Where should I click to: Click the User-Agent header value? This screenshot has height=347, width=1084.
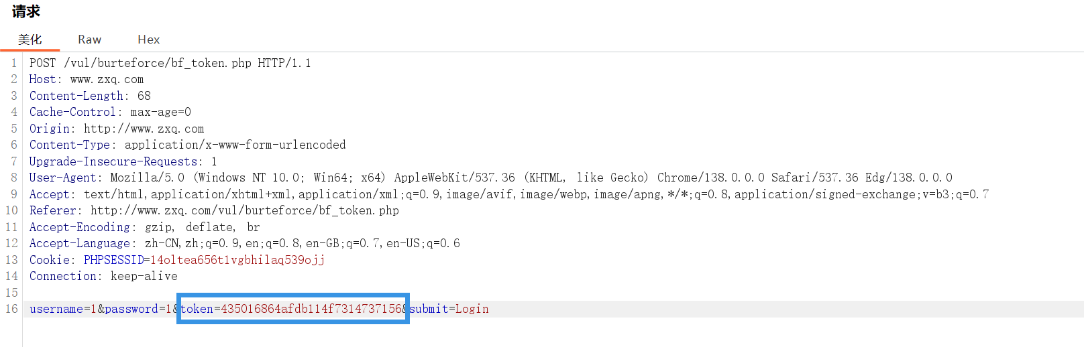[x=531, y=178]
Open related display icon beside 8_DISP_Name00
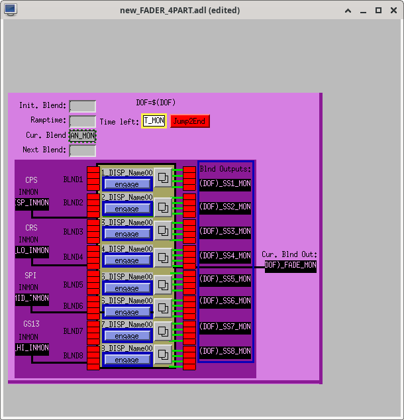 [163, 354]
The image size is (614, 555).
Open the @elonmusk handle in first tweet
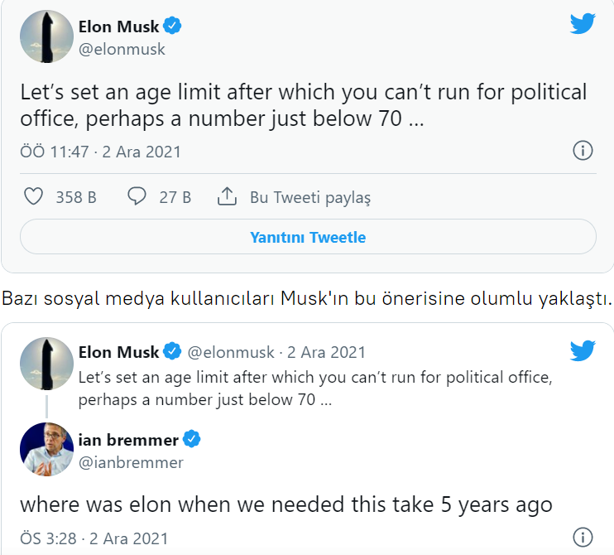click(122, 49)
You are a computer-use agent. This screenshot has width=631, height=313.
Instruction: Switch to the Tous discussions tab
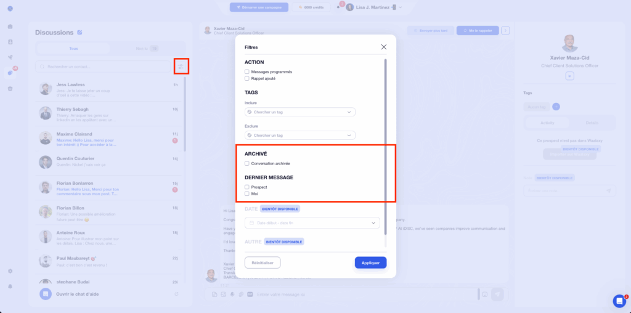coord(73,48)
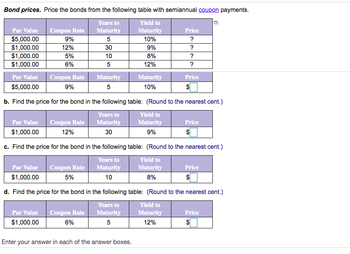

Problem:
Using the records above, reproduce exactly the lines from the line containing "Open related display" through the last line, with both ends kept and no pictures.

Result of this task:
Open related display icon beside 8_DISP_Name00
 [163, 354]
The image size is (614, 555).
Open the @elonmusk handle in first tweet
click(122, 49)
You are a computer-use agent. This screenshot has width=631, height=313.
Instruction: Switch to the Tous discussions tab
coord(73,48)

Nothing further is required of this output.